# TASK PROMPT
Filter the data for lines with the word "height", then copy every line so identified.

# EXTRACTED RECORDS

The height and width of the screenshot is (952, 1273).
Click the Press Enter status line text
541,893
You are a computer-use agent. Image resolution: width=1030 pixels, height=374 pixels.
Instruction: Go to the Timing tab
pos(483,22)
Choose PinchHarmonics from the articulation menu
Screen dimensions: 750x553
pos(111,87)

# SOLUTION TO THIS EXERCISE
The height and width of the screenshot is (952, 1273).
You are a computer-use agent. Image resolution: width=1030 pixels, height=374 pixels.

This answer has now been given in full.